Jellinek stammte aus der Arbeiterschaft und lernte den Beruf des Schriftsetzers. Später wurde er Redakteur des Kleinen Blatts und des Arbeiter-Sonntags. Während der Zeit des Austrofaschismus arbeitete er für den sozialdemokratischen Verlag Vorwärts-Verlag, der vom Dollfuß/Schuschnigg-Regime beschlagnahmt worden war und von Linkskatholiken fortgeführt wurde.[1] Zeitlebens unterstützte er seine Schwestern Adele, die nach einer Fehloperation an den Rollstuhl gebunden war, und Rosa, die ihre Schwester pflegte und betreute.[2] Jellineks letzter bekannter Wohnsitz in Wien war das Haus Margaretenstraße 114 im 5. Wiener Gemeindebezirk.[3] „Er hat eine angebotene Fluchtmöglichkeit nicht genützt, da er glaubte, dass er auch weiter seine Geschwister unterstützen könne, wenn er in Wien bliebe, auch wenn er nicht mehr als Journalist arbeiten würde, sondern wieder als Setzer arbeiten müsste.“[4]

Drei Tage nach dem Einmarsch des NS-Regimes wurde Jellinek verhaftet, am 24. Mai 1938 mit einem der ersten Transporte ins KZ Dachau deportiert.
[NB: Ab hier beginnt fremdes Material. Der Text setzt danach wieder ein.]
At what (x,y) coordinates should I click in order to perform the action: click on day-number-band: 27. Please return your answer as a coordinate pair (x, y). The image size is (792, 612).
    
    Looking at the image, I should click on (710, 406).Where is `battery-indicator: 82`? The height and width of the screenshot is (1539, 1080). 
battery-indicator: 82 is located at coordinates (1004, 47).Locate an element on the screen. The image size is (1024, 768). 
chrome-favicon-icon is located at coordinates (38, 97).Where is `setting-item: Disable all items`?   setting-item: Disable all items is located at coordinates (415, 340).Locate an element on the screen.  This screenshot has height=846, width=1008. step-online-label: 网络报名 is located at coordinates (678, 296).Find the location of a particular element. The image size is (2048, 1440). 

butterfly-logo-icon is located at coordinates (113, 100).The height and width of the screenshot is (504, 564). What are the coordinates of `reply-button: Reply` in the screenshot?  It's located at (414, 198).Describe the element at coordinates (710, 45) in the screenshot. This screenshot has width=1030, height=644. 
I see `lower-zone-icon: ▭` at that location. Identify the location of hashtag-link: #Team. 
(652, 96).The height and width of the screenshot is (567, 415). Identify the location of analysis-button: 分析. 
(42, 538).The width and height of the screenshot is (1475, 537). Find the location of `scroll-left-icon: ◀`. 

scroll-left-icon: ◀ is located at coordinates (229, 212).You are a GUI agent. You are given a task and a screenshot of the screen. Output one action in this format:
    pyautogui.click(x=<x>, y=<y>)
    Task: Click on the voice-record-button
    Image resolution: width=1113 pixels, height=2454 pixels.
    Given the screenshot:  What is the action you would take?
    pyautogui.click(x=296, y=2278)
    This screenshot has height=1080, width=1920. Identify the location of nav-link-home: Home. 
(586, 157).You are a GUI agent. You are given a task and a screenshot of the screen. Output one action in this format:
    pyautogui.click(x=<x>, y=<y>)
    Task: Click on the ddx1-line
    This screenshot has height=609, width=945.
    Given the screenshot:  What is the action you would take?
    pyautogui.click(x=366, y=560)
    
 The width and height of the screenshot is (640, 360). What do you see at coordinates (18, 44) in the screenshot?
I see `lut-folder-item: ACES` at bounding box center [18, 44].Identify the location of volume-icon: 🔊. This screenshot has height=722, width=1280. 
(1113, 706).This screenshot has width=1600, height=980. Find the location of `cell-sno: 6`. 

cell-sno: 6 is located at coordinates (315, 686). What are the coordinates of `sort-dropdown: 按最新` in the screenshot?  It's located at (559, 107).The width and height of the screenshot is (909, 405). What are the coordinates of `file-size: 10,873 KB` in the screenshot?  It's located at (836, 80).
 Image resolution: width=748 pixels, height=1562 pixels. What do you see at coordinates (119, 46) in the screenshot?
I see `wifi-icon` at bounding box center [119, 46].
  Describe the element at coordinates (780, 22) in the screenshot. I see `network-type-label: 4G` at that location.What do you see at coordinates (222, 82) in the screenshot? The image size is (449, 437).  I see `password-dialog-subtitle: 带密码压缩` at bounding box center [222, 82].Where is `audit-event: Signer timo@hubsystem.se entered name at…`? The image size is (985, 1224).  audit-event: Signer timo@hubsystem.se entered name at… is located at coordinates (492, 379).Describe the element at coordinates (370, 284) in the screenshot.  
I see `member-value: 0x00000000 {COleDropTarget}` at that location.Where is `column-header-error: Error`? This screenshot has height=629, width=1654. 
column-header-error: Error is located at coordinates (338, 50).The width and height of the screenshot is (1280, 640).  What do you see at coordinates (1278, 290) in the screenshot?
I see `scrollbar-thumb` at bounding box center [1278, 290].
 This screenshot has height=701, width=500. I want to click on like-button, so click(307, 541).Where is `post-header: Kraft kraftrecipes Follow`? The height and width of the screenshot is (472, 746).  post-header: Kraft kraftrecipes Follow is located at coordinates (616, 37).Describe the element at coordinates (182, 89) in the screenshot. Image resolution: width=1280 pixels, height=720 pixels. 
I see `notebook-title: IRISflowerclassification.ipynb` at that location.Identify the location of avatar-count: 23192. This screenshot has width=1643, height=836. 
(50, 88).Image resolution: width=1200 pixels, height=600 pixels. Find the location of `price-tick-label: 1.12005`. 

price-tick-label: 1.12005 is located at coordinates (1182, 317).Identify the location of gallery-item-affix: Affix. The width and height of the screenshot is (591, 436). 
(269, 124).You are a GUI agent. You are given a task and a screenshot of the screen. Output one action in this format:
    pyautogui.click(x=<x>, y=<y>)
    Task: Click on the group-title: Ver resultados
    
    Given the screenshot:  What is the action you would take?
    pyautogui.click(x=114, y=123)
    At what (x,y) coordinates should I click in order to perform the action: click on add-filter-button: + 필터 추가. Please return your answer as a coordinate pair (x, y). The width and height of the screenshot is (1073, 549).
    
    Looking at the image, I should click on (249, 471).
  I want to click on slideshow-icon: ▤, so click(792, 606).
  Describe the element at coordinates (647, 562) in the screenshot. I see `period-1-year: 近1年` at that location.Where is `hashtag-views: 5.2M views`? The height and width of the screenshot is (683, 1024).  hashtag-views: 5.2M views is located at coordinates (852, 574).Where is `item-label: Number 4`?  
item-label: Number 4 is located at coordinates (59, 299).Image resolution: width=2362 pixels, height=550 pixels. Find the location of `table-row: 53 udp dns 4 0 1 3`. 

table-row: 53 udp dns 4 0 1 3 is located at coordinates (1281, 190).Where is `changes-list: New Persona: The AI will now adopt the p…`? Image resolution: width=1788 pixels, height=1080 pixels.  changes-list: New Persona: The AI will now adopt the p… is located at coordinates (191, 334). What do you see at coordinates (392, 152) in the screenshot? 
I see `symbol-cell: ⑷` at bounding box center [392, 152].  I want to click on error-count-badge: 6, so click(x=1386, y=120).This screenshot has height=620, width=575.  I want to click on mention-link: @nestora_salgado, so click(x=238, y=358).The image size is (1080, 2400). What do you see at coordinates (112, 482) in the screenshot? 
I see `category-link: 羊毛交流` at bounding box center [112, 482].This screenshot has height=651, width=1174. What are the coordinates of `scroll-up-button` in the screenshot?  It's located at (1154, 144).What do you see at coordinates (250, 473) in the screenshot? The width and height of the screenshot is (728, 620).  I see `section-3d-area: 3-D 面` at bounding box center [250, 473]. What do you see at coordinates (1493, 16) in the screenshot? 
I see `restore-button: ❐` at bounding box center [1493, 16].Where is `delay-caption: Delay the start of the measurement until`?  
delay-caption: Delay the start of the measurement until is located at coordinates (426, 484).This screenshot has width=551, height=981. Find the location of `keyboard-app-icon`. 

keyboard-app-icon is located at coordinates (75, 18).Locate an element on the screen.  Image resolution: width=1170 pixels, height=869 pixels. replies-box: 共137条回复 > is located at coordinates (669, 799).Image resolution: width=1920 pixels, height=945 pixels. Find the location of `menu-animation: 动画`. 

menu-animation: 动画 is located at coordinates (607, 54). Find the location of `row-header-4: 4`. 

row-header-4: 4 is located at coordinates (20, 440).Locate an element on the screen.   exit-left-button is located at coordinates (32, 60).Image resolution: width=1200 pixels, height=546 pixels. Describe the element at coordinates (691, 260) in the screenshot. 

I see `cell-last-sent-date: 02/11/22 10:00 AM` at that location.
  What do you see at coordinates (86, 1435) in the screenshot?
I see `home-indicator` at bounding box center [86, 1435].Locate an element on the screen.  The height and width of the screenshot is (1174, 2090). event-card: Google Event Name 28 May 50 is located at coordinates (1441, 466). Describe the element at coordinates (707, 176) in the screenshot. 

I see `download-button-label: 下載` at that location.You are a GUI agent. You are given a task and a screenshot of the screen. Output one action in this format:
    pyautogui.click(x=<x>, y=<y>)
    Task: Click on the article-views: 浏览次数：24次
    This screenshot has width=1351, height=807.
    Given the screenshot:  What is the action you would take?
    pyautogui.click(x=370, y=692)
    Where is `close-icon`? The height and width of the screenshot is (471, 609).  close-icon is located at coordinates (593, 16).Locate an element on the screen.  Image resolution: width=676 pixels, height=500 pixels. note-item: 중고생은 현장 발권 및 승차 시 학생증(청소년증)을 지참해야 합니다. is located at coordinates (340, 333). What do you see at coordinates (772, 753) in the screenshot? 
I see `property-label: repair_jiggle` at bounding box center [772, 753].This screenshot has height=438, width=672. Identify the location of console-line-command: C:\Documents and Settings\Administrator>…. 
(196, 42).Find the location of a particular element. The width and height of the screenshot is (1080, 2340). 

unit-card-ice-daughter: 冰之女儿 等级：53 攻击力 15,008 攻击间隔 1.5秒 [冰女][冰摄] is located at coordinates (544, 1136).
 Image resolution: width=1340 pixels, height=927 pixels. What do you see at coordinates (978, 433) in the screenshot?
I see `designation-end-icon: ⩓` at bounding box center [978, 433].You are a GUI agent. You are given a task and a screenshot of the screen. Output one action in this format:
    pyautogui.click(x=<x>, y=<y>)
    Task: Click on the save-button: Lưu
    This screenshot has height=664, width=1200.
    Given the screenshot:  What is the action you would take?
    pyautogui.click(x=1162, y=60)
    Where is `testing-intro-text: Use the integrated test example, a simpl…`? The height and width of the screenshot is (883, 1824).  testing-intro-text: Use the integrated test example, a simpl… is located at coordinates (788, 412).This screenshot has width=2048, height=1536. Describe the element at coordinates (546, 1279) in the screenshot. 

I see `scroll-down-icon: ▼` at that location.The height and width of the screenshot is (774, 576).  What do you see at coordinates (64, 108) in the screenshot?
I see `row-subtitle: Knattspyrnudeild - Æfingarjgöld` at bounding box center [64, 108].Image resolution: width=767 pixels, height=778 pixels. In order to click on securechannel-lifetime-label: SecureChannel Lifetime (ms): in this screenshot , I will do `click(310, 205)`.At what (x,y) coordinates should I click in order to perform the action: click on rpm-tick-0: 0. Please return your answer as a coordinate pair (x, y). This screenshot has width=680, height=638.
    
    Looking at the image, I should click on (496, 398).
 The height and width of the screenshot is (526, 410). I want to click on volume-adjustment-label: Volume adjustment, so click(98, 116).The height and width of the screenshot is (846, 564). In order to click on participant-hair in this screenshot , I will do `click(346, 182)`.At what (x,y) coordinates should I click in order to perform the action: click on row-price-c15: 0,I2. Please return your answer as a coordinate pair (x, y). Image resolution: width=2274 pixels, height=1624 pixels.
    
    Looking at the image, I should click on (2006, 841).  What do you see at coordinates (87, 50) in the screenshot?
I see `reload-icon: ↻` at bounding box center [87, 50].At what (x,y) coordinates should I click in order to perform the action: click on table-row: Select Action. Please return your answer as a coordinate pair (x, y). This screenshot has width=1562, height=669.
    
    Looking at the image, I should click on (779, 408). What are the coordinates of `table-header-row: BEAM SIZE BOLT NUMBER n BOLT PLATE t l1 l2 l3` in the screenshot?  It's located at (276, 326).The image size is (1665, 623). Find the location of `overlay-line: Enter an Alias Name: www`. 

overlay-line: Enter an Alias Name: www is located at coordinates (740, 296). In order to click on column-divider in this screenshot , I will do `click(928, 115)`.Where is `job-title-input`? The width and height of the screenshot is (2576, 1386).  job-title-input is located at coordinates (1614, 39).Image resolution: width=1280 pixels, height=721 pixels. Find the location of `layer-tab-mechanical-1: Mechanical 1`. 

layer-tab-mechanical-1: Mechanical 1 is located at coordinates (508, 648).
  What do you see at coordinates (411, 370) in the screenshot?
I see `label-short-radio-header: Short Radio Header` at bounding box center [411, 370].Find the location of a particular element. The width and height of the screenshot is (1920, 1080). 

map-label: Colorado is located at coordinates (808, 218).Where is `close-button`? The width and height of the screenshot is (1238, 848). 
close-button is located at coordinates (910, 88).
Von Dachau kam er ins KZ Buchenwald, wo er bis zum Sommer 1942 blieb. Er starb am 5. Oktober 1942 im KZ Sachsenhausen.[5]

Die beiden Schwestern wurden ebenfalls vom NS-Regime ermordet – Rosa 1942 nach einem Transport nach Minsk, Adele 1943 kurz nach ihrer Ankunft im Ghetto Theresienstadt.

Nachweise

  1. Centropa, a.a.O.
  2. Centropa: Jüdische Erinnerung bewahren - Geschichte zum Leben erwecken, abgerufen am 8. Februar 2015
  3. A Letter to the Stars: Josef Jellinek, abgerufen am 8. Februar 2015
  4. Centropa, a.a.O.
  5. Theodor-Kramer-Gesellschaft: Adele Jellinek, 2. März 1890, Wien – ermordet am 5. September 1943 im Ghetto Theresienstadt, abgerufen am 14. Mai 2015. Hier wird eine Kopie der Sterbeurkunde von Josef Jellinek (Bruder von A.J.), ausgestellt vom Sonderstandesamt Arolsen am 7. April 1955, zitiert.